NEWPORT BEACH, CALIF. — Disease stage stabilized or improved in 81 of 90 adolescents who were treated for endometriosis with combined surgical and medical therapy, according to results of a retrospective study.
The goals of treating endometriosis in adolescents generally are to control pain, prevent disease progression, and preserve fertility. This study is the first to show that a combined surgical/medical approach to treating endometriosis in adolescents retards disease progression, Dr. Joseph O. Doyle said at the annual meeting of the North American Society for Pediatric and Adolescent Gynecology.
These findings are important because they support a strategy of early intervention and treatment to control pain and prevent progression. Some treatments may impair the fertility of these patients, said Dr. Doyle of Brigham and Women's Hospital, Boston.
The subjects had a mean age of 17 years (range, 12–24 years) and had undergone two laparoscopies separated by a median of 29 months (range, 6–112 months), allowing the researchers to assess disease progression over time.

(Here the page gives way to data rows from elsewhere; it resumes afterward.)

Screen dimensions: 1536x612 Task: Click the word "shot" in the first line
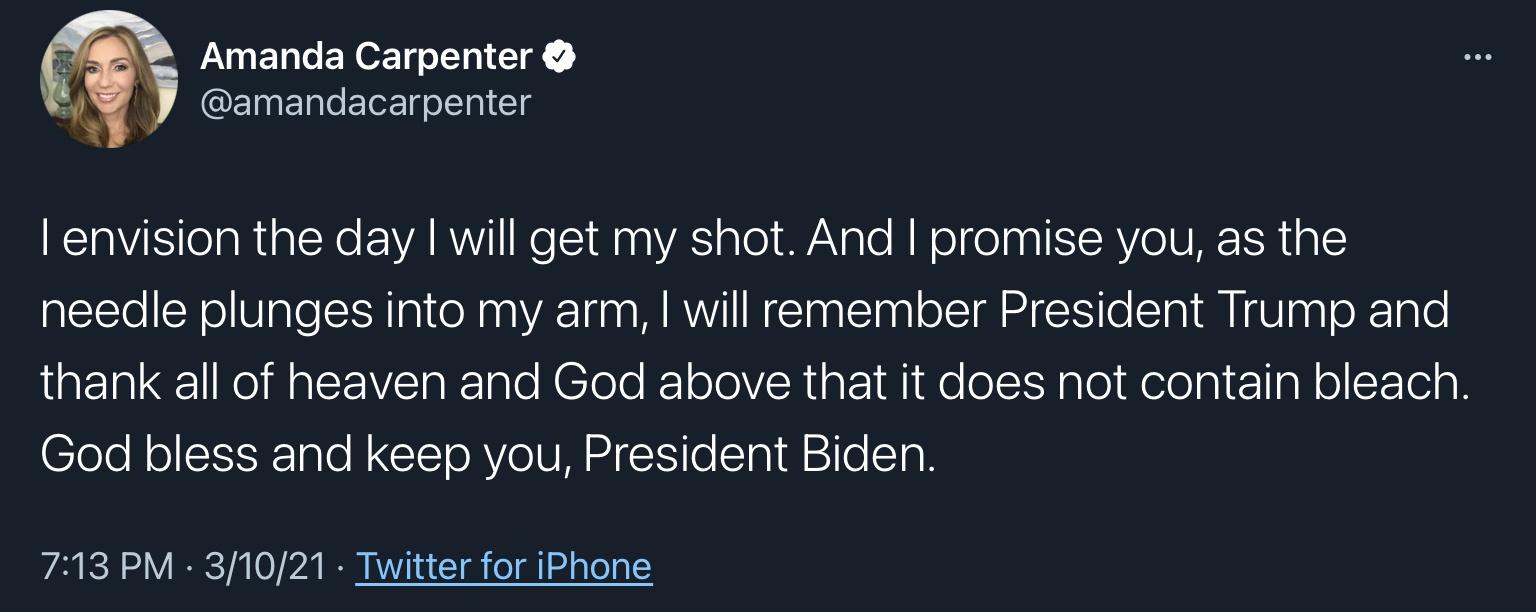741,240
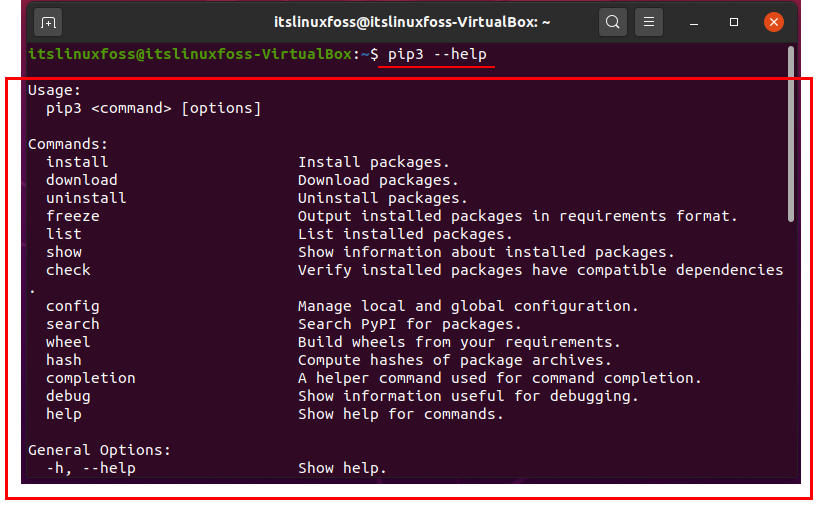Image resolution: width=822 pixels, height=512 pixels.
Task: Click the 'debug' command entry
Action: pos(68,396)
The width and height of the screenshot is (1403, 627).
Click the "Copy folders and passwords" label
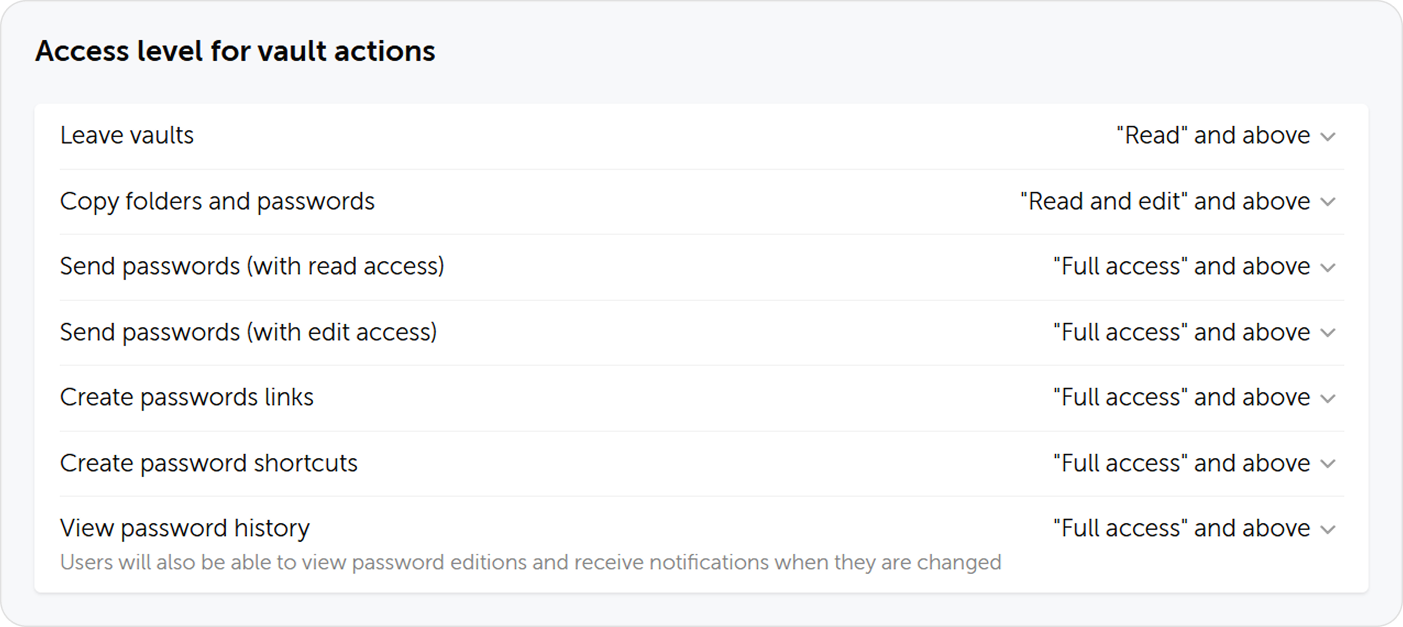tap(217, 201)
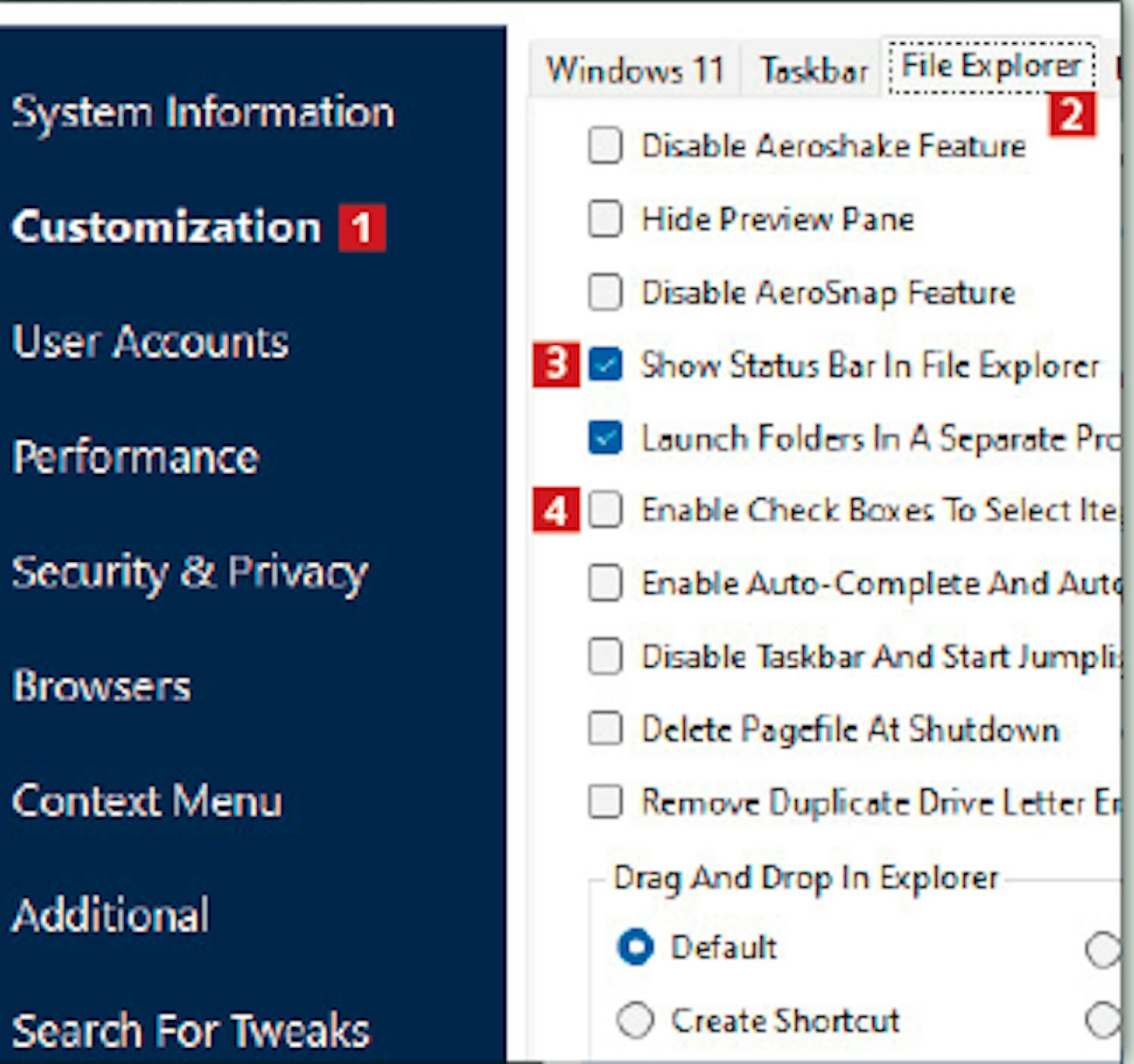Tick the Disable AeroSnap Feature checkbox

(606, 292)
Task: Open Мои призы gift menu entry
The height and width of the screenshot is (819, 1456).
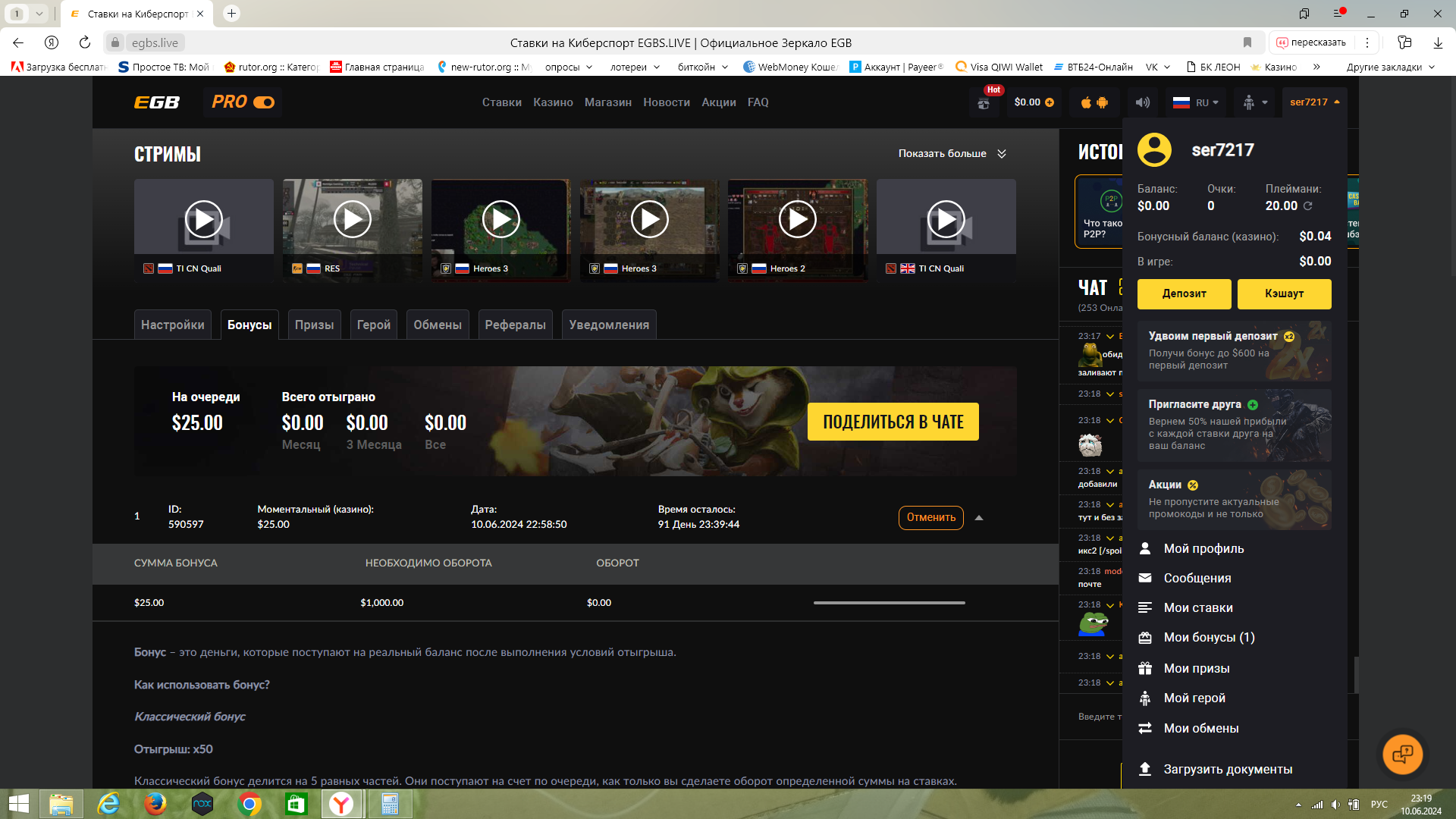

They underwent the initial laparoscopy for pelvic pain that did not improve adequately after at least 3 months of medical treatment with cyclical hormonal therapy and nonsteroidal anti-inflammatory drugs. Endometriosis was confirmed on laparoscopy, during which the surgeon destroyed any endometrial lesions that were observed and lysed any adhesions.
Patients were then treated medically with continuous combined oral contraceptives (82 patients), continuous progesterone-only therapy (11 patients), or continuous GnRH agonists (70 patients). Some patients tried more than one medical therapy to control pain.
They underwent the second laparoscopy because of persistent pain. “Our … study did not include anyone who had one laparoscopy, received their medical portion of treatment, and had adequate treatment response,” Dr. Doyle said. “We potentially excluded a large proportion of the treatment effect and biased our population toward those with more progressive disease,” yet little disease progression was seen with combined therapy.
The median stage of endometriosis at both the first and second laparoscopy was stage I, using the revised grading system of the American Society for Reproductive Medicine. Most patients had minimal (stage I) or mild (stage II) disease, and no patient had worse than stage III (moderate) disease.
One patient (1%) showed a two-stage improvement in endometriosis at the second laparoscopy, 17 (19%) improved by one stage, 63 patients (70%) had no change in stage; in 9 patients (10%), endometriosis worsened by one stage.
Statistical analysis showed a significant association between stages at first and second laparoscopies after adjusting for the effects of age at first laparoscopy, the interval between laparoscopies, and the type of hormonal therapy used, which “reflects our finding that 70% of patients had stable disease,” he said.
Regardless of the disease stage at the first laparoscopy, there were no statistical trends toward disease progression, but a significant likelihood (especially in patients with stage II or III disease) of improvement in endometriosis by the second surgery.
Patients with other or additional pelvic or abdominal pathologies besides endometriosis, those with a history of prior surgeries or pregnancies, and those with significant medical histories, were excluded.